Your task: In the listing below, locate the line that contains "Given: Click the minimum price input field" and the line that contains "You are a computer-use agent. The image". Restate word for word those two lines and every line between them, and nothing else.

Provided records:
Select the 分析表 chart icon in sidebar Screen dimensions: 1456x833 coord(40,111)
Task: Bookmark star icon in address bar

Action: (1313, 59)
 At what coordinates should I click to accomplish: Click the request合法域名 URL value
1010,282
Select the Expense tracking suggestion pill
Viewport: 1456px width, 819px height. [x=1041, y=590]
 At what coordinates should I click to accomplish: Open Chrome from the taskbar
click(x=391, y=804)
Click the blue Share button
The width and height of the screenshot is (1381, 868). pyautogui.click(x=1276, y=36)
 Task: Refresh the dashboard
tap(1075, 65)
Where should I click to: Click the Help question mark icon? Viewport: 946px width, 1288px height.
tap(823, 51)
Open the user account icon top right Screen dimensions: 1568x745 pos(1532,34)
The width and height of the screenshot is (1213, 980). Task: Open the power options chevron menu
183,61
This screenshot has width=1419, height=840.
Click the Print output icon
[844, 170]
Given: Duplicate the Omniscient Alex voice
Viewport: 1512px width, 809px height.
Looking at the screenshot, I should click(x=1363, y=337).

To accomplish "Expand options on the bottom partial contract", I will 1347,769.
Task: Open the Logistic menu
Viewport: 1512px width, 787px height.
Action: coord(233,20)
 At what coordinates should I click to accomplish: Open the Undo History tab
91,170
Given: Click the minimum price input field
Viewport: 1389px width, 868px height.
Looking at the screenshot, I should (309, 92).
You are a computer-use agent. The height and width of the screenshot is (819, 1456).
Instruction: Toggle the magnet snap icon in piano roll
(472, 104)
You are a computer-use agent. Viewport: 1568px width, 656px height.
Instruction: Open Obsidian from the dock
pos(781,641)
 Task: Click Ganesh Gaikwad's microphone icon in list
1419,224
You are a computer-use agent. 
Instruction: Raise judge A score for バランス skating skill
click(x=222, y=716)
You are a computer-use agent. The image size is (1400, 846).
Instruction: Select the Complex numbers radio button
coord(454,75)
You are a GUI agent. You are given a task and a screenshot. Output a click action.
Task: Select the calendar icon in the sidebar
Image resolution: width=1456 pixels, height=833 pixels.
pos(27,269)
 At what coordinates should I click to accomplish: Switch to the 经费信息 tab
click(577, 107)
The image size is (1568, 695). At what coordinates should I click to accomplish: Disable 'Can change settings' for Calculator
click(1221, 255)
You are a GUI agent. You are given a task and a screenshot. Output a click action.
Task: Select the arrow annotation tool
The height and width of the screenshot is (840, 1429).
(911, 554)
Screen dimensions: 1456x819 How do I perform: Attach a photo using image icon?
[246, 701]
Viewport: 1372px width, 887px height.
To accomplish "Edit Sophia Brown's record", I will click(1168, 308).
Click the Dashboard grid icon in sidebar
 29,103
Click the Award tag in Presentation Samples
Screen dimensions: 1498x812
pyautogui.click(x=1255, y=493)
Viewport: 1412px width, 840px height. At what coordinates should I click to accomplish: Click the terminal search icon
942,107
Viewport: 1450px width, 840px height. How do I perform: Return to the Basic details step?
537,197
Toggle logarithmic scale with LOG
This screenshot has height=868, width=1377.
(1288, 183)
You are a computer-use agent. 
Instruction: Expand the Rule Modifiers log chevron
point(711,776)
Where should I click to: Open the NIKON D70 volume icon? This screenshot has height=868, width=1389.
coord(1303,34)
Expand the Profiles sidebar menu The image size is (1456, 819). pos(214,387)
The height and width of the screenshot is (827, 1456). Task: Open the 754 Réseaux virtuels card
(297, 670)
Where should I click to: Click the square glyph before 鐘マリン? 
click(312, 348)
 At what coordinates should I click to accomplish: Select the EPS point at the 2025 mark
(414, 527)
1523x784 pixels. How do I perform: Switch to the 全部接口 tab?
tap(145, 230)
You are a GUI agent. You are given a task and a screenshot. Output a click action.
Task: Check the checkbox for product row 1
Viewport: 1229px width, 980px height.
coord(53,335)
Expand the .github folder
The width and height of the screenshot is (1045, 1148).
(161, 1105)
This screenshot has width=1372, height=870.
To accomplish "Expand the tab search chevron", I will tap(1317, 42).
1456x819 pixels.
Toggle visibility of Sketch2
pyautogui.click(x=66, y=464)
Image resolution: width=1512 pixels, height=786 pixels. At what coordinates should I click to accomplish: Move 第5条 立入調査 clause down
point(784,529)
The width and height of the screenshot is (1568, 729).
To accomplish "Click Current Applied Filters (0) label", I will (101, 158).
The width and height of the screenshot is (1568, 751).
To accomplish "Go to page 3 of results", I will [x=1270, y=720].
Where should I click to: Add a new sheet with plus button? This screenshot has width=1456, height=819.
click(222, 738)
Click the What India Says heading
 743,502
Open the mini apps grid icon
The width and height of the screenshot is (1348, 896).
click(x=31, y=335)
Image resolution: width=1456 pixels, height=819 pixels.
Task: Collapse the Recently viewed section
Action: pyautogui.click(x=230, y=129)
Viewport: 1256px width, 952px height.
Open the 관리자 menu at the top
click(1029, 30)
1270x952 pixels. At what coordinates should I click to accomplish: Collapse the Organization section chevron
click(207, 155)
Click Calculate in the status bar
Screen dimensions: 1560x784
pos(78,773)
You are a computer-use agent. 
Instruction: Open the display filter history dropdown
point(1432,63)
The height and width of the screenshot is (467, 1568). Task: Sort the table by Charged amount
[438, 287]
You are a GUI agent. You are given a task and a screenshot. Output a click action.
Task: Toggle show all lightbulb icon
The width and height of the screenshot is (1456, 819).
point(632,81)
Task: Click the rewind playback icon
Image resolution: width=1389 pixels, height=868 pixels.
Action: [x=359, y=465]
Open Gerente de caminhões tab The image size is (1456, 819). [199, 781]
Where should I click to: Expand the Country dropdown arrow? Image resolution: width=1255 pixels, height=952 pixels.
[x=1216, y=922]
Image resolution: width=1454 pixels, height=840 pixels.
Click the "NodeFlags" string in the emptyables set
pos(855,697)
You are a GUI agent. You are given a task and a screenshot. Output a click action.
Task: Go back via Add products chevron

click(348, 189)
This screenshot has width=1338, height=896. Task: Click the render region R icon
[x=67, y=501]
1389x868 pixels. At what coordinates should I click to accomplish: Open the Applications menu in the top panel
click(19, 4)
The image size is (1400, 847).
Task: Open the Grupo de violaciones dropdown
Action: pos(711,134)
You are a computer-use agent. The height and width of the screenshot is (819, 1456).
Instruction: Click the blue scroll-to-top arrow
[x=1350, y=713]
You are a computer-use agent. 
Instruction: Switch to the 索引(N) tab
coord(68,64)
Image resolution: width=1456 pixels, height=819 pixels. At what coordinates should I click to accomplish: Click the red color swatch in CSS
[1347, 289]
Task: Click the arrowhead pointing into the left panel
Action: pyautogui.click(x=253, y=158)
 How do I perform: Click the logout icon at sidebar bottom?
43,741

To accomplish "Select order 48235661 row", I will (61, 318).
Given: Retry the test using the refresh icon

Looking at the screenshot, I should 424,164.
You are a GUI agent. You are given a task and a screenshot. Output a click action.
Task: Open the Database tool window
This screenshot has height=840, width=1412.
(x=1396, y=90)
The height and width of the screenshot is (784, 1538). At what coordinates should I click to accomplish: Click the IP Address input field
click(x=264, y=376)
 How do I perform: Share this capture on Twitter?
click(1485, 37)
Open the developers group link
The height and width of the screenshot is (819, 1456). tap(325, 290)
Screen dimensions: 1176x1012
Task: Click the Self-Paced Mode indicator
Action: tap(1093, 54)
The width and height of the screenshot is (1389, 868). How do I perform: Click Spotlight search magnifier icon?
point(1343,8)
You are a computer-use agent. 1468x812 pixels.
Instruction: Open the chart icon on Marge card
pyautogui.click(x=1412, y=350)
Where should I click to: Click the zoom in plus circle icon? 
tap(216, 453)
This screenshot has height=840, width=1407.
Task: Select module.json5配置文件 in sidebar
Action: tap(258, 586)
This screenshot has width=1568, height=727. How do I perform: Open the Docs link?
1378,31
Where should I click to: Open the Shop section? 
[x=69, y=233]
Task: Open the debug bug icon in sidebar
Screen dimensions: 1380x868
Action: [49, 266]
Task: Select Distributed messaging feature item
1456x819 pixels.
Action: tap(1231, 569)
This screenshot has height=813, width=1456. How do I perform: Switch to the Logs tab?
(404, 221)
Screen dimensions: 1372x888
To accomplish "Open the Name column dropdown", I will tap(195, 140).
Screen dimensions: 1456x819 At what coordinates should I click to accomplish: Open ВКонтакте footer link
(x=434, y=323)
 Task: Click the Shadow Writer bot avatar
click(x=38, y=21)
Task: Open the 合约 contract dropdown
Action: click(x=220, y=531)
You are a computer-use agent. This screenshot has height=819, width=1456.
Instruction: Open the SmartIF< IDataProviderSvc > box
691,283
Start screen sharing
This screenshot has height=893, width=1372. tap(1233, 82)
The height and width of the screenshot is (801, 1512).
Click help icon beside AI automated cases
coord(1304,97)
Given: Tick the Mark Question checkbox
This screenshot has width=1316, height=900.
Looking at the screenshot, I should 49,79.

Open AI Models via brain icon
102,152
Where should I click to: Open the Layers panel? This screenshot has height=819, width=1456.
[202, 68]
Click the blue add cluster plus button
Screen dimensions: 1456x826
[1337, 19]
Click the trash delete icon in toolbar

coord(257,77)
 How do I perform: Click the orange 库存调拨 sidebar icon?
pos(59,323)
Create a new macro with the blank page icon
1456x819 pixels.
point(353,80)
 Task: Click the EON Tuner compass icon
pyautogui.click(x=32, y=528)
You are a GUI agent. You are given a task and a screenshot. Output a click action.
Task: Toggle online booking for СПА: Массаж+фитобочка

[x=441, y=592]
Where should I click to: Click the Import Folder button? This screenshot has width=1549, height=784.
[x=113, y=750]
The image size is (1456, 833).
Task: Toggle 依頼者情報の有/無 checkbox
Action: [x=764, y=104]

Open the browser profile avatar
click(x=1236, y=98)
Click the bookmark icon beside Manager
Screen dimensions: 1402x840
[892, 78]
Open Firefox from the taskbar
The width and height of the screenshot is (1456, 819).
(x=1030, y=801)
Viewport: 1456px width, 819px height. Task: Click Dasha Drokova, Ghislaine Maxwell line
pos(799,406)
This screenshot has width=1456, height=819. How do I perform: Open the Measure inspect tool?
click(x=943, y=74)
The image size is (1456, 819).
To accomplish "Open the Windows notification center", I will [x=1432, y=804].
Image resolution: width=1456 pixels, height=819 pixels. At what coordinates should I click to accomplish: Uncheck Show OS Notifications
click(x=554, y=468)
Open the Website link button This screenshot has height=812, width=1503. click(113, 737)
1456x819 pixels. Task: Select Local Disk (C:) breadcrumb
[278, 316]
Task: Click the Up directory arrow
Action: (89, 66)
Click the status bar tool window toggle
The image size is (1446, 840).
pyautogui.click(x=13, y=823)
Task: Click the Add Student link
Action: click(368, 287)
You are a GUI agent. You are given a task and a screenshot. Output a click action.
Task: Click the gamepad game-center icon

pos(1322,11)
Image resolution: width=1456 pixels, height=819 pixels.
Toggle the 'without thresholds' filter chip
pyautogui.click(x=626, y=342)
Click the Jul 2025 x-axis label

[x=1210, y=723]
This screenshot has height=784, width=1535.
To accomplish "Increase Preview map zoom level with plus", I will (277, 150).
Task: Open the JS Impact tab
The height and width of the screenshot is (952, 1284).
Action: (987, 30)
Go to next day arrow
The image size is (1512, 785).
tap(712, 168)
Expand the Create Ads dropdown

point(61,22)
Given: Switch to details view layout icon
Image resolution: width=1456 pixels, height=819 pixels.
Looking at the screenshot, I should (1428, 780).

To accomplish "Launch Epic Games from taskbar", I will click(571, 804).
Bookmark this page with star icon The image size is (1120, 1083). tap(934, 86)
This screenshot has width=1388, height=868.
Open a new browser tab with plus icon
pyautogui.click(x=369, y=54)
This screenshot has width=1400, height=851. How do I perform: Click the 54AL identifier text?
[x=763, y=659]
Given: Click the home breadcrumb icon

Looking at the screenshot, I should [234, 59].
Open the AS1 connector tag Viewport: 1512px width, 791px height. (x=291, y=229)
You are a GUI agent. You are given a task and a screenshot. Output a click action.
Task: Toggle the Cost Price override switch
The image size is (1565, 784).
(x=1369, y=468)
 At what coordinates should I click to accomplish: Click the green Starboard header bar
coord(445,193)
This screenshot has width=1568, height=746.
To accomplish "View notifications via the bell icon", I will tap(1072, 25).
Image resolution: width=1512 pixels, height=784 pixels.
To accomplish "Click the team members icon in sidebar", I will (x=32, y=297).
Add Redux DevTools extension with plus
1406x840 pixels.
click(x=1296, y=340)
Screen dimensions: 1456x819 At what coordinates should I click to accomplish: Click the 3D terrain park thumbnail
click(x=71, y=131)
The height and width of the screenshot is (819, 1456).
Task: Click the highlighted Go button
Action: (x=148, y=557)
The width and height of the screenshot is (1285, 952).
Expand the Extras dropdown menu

Solved problem:
Given: Click the minimum price input field
Viewport: 1389px width, 868px height.
Looking at the screenshot, I should (309, 92).
You are a computer-use agent. The height and width of the screenshot is (819, 1456).
Instruction: Toggle the magnet snap icon in piano roll
(472, 104)
You are a computer-use agent. Viewport: 1568px width, 656px height.
Instruction: Open Obsidian from the dock
pos(781,641)
 Task: Click Ganesh Gaikwad's microphone icon in list
1419,224
You are a computer-use agent. 
Instruction: Raise judge A score for バランス skating skill
click(x=222, y=716)
You are a computer-use agent. The image size is (1400, 846).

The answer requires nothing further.